Pride and Carnage - David Loftus

[Note: this is part three of a commentary on a guerilla protest mounted by Veterans for Peace on Friday; if you haven't read part 1, obscenity as protest, and part 2, the tactical use of obscenity, you should read those first.]

I’ve never understood the phrase “I’m proud to be an American.” For most of us, U.S. citizenship is something over which we have had no control. We were born here; to be proud of that fact makes no more sense than to say “I’m proud I have brown eyes,” or “I’m proud that I’m five feet nine inches tall.”

You can be proud of an achievement -- something that took effort, determination, and the decisive use of your talents -- like running a 4:25 mile or writing and delivering an effective speech -- but the happenstance of where you were born? That’s incomprehensible to me. It makes as much sense as saying “I’m proud that I won the lottery.”

Now, I’m pleased to be an American. Sometimes (such as when I was traveling for three months in West Africa) I feel pretty darn lucky to have been born here; it’s about as good as having won the lottery, when you consider the many theoretical alternatives of historic time or geographic place in which one might have found oneself. I’m often proud of my country’s attempts to live up to her great ideals and laws, but just as often ashamed and disgusted by her failures to do so.

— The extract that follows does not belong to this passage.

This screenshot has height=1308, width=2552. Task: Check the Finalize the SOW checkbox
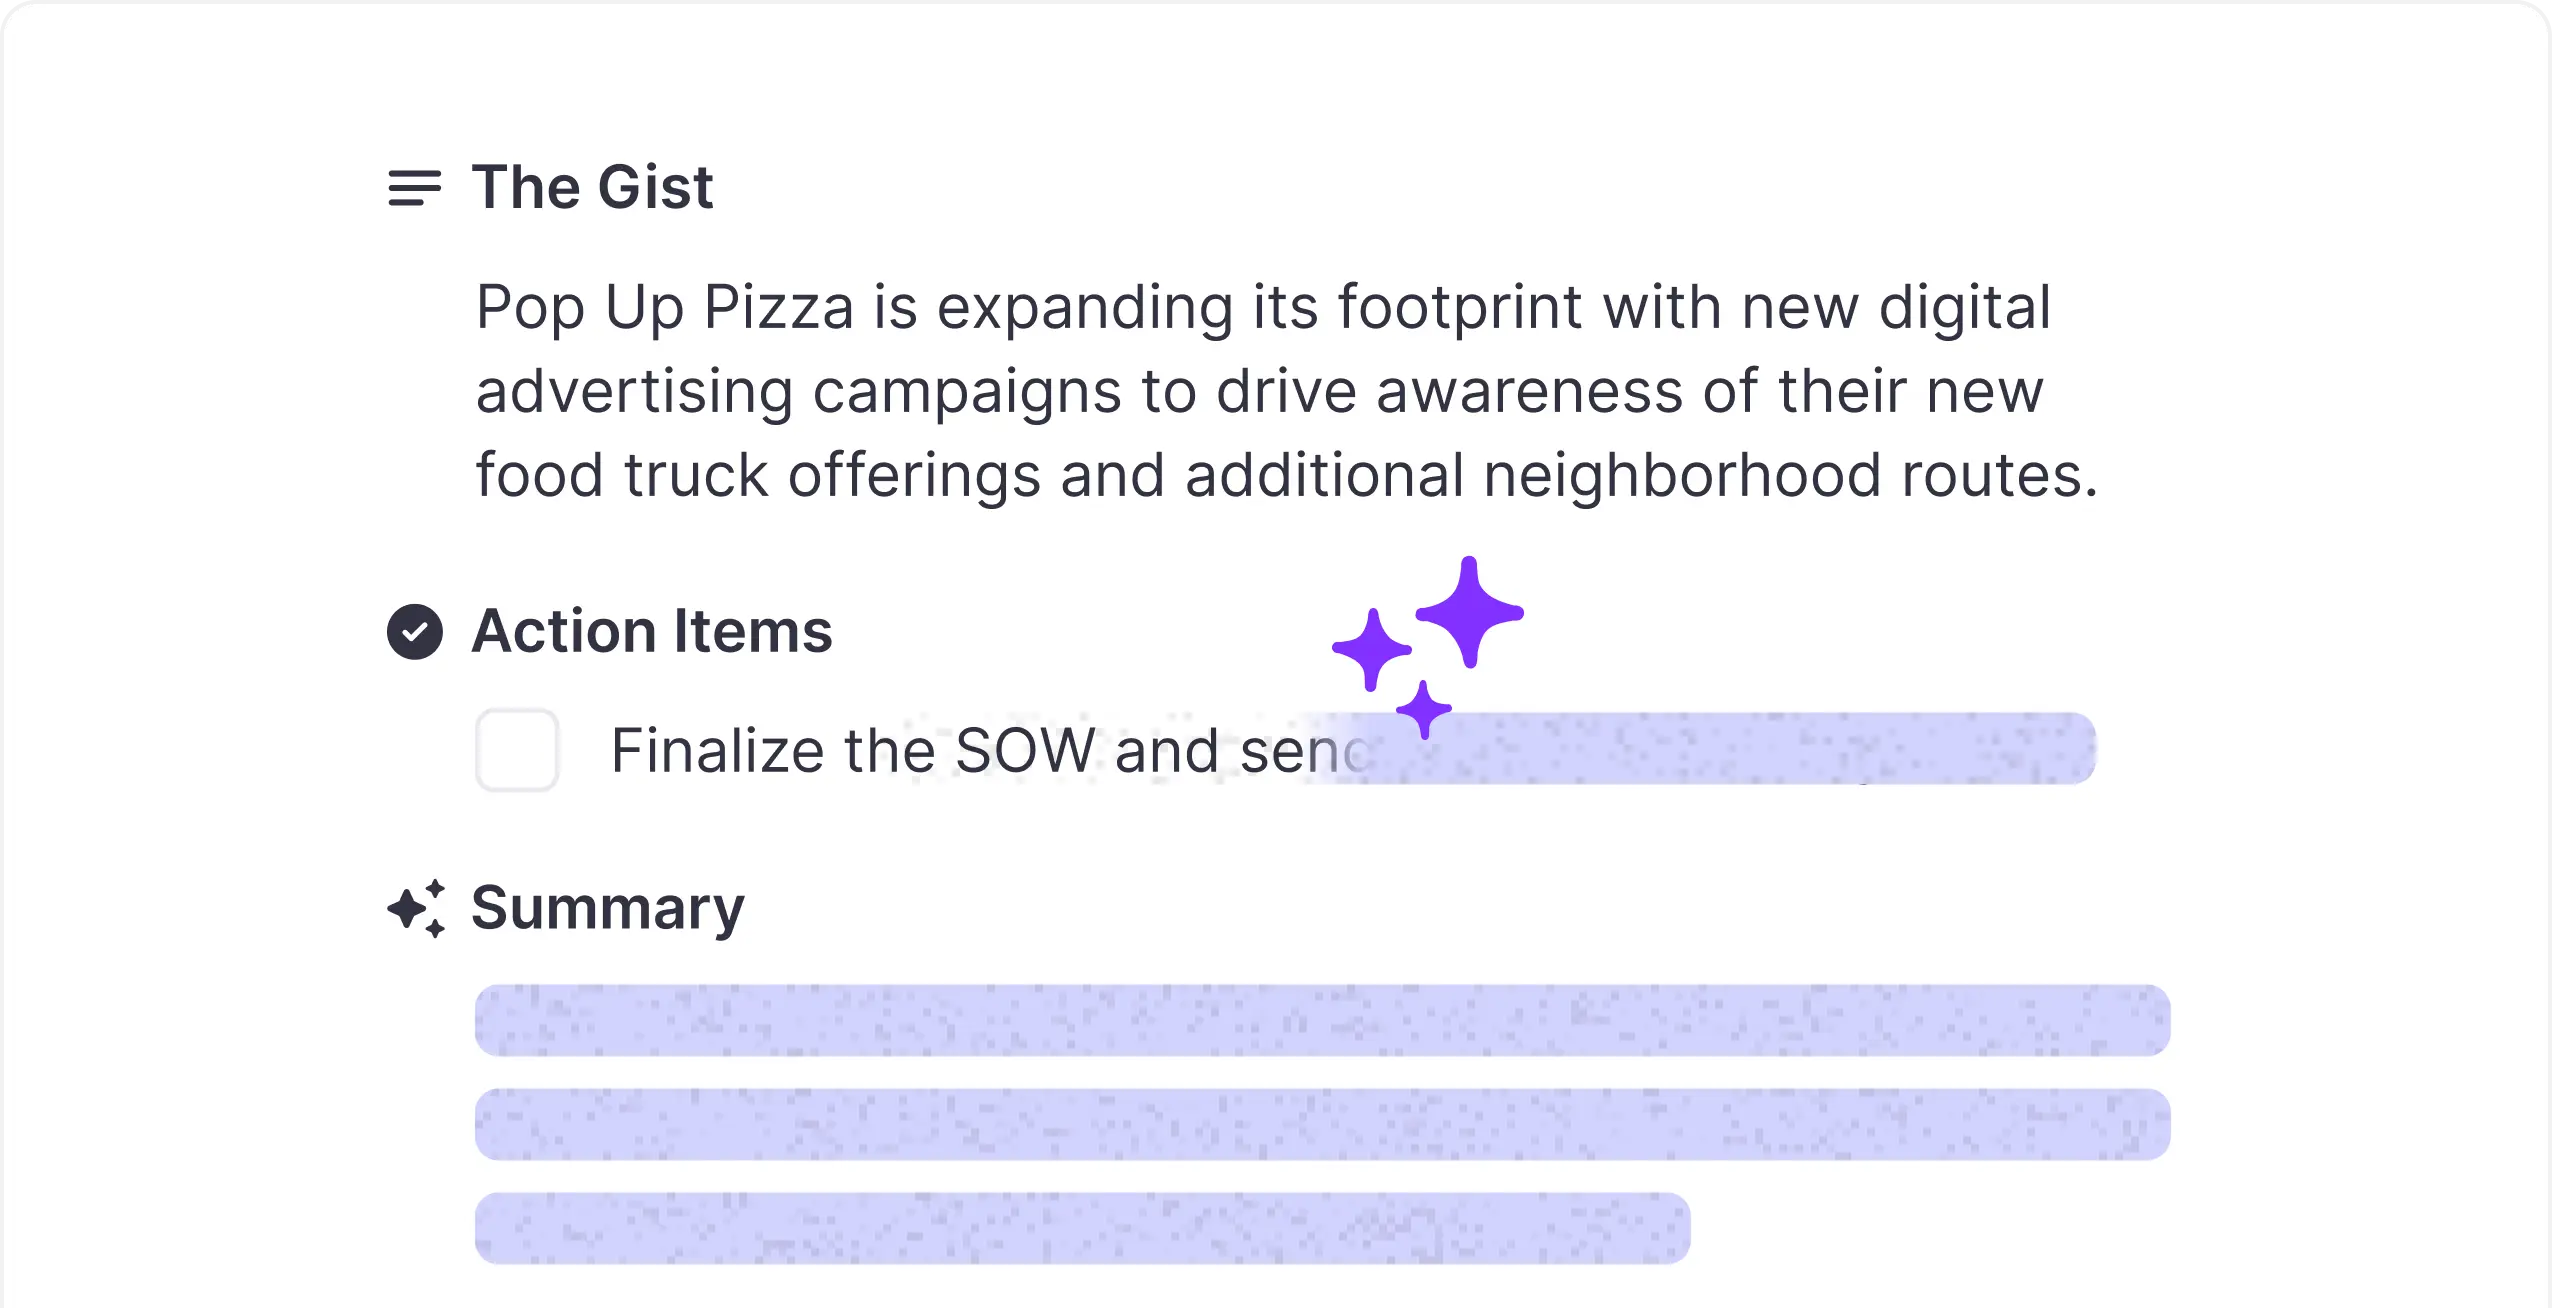tap(517, 750)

These wars are one example. Seven and a half years ago, as war appeared imminent in Iraq, my book discussion group read The Threatening Storm, by former CIA intelligence analyst Kenneth Pollack who laid out the arguments for war with Iraq. At the end of our discussion, the members of my book group voted on whether we thought the U.S. should go to war. With roughly half the room I voted firmly against it, and subsequent events have convinced me that I was right.

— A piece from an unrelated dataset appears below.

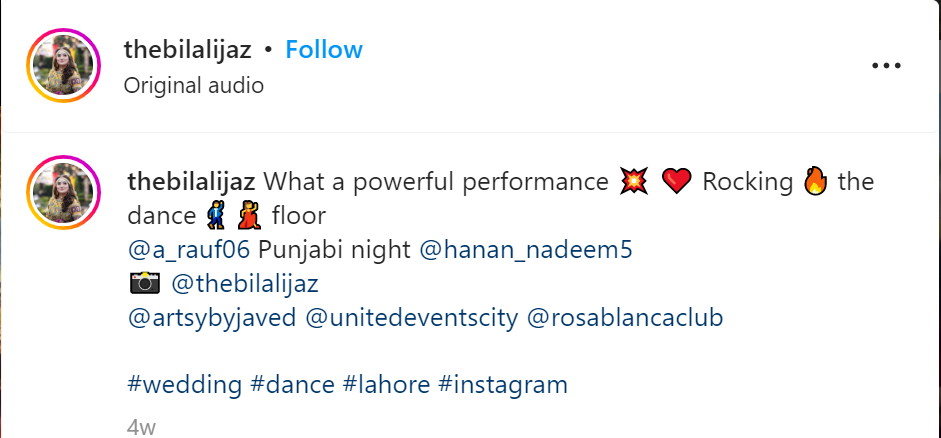The width and height of the screenshot is (941, 438).
Task: Open the Original audio link
Action: point(193,86)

One comment about the VFP banner posted to my discussion list said: “wars are a necessary evil, because there are people out there who would dearly love to kill you and everyone you love.” To respond that “wars are a necessary evil” is no answer at all to the question of whether this or that particular war is necessary or whether it is being fought in an effective way … rather in the same way that objecting to the word “Fuck” in a public banner simply avoids the more critical issue of the purpose for which it was flown.

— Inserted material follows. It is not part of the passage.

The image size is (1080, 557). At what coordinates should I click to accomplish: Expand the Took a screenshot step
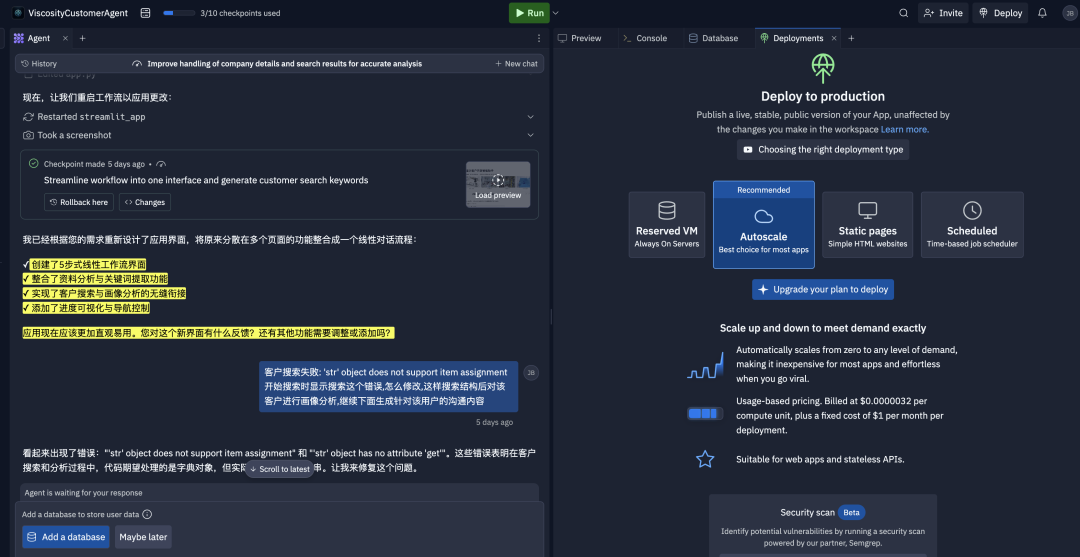530,135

I am fairly certain that not very many people in Iraq or Afghanistan (or Kosovo or Libya or Vietnam) really did want to kill me or the people I love. The few who might have desired to do so had no way of getting to me or to my loved ones, never mind anyone else within the continental borders of the U.S., so protection of Americans as a justification for those wars is a red herring.

Wars may be a necessary evil, but my reading of history suggests they’ve been an evil to which human beings have turned far too often, unnecessarily; which have caused untold suffering and death, for little or no or false reasons; and which almost never did anyone any good except for the odd arms dealer and his employees.

So I’d say the current wars, like so many others, are an obscenity that far outstrips the tastelessness and shock value of “fuck.”